In Orai1, structure–function studies have identified two regions located in the C- and N-termini that are essential for STIM1 binding and channel activation (Li et al. 2007; Muik et al. 2008; Navarro-Borelly et al. 2008; Park et al. 2009). As in STIM1, the critical binding motif in the Orai1 C-terminus is a coiled-coil domain encompassing amino acids 268–291. Deletion of this motif (Li et al. 2007) or mutations of key hydrophobic residues (L273S and L276D) (Muik et al. 2008; Navarro-Borelly et al. 2008) strongly affect STIM1–Orai1 coupling and Orai1 activation, probably due to disruption of the coiled-coil helix. In the Orai1 N-terminus, a weak interaction of CAD with a region corresponding to amino acids 68–91 was found in co-immunoprecipitation and pull-down assays (Park et al. 2009; Zhou et al. 2010a). Interestingly, mutation of a critical lysine residue in this region (K85E) attenuates Orai1 activation by STIM1 without detectably reducing the ability of the Orai1 N-terminus (amino acids 48–91) to co-immunoprecipitate CAD (Lis et al. 2010), suggesting that this residue has a critical role in channel gating independent of STIM1 binding.

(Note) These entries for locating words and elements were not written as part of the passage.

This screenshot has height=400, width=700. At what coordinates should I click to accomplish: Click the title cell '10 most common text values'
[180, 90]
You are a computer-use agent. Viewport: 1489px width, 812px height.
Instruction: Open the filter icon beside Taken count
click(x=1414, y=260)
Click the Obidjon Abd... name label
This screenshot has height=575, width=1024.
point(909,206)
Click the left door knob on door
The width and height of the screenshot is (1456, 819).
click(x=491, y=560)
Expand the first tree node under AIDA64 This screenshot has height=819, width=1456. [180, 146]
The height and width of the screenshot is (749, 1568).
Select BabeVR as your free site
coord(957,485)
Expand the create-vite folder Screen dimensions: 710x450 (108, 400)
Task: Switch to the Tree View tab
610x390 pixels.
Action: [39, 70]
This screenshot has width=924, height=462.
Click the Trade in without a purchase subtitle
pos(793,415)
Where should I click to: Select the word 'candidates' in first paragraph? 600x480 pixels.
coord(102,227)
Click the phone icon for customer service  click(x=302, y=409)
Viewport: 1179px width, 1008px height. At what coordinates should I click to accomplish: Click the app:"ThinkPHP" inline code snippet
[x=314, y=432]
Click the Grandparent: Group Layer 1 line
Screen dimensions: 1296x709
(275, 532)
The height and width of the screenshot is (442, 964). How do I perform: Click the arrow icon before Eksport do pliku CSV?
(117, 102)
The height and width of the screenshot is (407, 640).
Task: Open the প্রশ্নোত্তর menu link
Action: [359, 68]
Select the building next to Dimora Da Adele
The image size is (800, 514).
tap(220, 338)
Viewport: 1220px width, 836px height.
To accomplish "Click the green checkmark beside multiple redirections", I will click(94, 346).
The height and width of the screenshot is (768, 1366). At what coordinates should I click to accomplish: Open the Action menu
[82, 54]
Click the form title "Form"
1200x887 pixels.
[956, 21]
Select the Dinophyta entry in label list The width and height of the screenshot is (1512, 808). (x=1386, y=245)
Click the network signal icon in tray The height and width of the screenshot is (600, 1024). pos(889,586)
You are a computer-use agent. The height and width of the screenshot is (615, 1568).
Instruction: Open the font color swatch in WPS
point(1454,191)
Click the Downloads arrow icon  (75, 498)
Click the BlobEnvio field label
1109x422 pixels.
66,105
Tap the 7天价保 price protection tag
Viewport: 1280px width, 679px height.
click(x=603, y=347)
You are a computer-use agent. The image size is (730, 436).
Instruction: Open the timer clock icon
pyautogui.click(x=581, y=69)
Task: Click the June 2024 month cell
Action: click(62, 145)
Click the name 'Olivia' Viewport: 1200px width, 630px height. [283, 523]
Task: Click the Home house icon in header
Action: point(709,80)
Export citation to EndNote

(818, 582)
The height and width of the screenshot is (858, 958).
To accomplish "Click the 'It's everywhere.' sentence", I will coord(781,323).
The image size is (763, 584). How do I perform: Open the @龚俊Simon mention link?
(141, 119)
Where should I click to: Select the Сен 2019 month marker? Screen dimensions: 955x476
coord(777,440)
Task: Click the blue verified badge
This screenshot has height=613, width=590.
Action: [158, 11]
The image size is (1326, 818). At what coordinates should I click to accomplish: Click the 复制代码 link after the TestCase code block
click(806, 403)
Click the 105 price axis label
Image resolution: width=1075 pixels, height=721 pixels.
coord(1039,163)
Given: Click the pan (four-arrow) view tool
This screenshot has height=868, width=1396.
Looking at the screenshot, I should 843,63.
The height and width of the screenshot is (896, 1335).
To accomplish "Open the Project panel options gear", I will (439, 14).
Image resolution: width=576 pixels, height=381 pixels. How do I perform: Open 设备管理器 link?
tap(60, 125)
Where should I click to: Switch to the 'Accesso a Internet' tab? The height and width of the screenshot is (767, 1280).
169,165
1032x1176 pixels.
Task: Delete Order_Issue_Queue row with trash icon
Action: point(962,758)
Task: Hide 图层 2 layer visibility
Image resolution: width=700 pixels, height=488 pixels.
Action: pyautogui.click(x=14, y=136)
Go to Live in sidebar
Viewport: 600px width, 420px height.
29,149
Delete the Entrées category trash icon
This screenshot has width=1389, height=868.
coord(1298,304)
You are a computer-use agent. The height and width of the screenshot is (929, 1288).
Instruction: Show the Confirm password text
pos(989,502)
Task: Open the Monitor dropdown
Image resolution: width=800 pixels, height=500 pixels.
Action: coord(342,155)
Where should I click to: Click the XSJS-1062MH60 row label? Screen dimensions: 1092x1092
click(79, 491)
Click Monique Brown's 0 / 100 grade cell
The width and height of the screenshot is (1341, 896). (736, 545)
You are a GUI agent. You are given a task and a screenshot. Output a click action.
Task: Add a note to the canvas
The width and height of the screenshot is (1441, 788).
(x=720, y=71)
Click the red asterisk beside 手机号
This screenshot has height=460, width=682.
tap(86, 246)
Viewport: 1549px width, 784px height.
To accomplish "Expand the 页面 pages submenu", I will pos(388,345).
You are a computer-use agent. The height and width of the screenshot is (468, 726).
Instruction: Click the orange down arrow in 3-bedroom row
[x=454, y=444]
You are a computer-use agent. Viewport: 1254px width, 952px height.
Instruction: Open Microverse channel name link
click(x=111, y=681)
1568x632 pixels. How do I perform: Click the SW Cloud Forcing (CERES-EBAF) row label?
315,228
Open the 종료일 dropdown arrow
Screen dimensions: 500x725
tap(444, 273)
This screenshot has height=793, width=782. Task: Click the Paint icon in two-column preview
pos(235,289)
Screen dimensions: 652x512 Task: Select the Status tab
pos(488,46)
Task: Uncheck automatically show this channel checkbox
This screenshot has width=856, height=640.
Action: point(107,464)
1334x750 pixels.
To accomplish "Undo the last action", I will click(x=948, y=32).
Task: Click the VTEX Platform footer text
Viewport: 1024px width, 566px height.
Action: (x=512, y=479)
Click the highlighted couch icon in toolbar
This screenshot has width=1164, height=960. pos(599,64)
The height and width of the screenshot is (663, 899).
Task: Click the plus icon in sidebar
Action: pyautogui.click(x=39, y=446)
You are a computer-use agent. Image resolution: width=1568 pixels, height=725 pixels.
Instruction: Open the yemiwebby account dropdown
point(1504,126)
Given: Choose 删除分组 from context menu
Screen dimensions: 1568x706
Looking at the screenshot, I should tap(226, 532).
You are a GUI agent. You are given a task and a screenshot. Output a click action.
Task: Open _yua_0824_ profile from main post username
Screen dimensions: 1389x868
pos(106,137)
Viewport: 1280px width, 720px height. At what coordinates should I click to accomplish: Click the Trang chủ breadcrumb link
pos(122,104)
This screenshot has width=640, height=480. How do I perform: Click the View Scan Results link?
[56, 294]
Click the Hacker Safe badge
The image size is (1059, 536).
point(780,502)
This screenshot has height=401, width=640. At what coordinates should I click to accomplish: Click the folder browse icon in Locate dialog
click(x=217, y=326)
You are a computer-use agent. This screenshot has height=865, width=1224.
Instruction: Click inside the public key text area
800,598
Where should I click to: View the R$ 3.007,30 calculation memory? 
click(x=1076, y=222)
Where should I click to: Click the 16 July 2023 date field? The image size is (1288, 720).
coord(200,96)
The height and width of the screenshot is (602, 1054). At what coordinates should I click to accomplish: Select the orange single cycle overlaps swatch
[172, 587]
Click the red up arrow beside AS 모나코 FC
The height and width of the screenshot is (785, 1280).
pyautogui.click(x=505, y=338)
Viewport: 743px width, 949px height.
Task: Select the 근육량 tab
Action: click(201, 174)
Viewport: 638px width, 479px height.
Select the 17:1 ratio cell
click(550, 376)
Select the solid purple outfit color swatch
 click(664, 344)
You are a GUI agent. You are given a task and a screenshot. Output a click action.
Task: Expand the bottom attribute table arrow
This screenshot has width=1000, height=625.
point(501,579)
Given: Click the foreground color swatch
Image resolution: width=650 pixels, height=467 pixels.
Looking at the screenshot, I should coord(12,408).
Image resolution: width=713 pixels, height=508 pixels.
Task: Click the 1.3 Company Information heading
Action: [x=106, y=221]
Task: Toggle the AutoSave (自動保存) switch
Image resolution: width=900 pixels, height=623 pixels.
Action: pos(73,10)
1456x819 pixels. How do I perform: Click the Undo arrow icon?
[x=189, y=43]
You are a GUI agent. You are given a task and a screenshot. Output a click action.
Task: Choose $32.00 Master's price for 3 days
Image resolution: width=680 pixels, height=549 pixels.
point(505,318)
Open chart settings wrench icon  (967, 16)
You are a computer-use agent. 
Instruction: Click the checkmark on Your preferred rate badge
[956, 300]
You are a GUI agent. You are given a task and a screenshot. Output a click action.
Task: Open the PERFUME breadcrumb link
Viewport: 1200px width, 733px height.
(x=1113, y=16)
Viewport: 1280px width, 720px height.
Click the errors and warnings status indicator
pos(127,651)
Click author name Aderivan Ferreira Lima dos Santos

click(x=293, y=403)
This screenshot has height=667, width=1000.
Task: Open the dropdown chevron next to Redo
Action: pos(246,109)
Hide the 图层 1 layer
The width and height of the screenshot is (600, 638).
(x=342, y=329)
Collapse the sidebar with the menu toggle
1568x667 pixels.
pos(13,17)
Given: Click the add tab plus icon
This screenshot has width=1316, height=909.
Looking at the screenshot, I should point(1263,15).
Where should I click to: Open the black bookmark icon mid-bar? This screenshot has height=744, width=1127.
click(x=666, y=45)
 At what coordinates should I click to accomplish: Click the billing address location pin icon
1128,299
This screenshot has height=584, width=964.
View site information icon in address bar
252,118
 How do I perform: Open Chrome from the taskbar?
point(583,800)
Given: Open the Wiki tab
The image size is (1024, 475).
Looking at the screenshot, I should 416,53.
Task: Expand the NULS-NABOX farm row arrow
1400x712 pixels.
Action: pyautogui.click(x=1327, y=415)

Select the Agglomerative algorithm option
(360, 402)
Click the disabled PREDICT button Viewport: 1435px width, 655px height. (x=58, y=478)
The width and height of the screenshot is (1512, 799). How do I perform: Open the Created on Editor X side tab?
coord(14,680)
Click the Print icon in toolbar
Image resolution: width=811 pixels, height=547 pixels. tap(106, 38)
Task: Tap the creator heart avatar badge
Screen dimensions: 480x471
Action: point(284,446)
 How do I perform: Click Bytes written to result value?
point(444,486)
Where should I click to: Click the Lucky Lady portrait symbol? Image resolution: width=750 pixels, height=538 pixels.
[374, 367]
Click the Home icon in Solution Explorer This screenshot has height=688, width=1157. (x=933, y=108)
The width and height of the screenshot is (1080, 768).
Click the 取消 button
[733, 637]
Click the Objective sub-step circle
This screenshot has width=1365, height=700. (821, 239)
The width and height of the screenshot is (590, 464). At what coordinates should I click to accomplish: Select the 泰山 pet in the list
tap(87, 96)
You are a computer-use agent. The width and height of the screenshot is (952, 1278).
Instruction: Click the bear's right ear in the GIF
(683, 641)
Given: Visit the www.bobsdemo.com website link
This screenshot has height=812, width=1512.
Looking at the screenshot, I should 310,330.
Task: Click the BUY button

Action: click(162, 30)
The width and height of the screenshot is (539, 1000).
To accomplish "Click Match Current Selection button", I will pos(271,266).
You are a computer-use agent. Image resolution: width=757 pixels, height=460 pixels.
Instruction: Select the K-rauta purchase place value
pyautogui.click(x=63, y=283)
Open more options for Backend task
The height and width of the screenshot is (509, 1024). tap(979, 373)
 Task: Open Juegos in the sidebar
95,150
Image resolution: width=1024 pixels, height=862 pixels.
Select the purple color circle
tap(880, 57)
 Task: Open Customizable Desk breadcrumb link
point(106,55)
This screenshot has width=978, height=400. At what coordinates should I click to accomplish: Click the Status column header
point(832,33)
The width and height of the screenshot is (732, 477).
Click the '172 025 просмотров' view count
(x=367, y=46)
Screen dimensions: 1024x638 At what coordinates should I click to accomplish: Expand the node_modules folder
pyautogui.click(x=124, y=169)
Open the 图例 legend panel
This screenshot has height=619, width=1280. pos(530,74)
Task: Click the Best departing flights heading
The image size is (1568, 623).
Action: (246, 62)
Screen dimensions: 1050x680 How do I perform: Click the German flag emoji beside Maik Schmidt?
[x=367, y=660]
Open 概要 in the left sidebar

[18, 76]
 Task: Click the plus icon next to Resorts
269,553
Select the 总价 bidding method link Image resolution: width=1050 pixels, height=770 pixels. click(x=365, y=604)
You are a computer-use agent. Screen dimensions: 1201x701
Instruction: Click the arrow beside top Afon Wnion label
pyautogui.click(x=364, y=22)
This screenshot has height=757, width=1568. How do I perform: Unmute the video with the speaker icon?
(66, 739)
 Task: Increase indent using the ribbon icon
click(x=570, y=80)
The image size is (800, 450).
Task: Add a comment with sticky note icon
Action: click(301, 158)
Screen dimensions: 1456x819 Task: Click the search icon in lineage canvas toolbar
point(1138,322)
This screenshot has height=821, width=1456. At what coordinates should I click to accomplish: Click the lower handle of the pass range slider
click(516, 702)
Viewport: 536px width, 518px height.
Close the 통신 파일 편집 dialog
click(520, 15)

Collectively, these studies have radically altered our understanding of how CRAC channels are activated. They reaffirmed an old theory (Irvine, 1990) that the physical basis of CRAC channel activation involves local and direct interactions between an ER molecule and the channel. Mechanistically, we now have a firm understanding of the minimal structural requirements of CRAC channel activation by STIM1. Further progress in this area will depend on illumination of some key questions surrounding the binding of STIM1 and Orai1. For example, the specific contributions of the two distinct STIM1 binding sites in Orai1 for channel function are unknown. In addition, the thermodynamic features of STIM1–Orai1 binding have not been quantified and evidence exists for both strong as well as weak interactions. These questions are likely to be addressed in time with the use of more in-depth biophysical and protein biochemistry approaches.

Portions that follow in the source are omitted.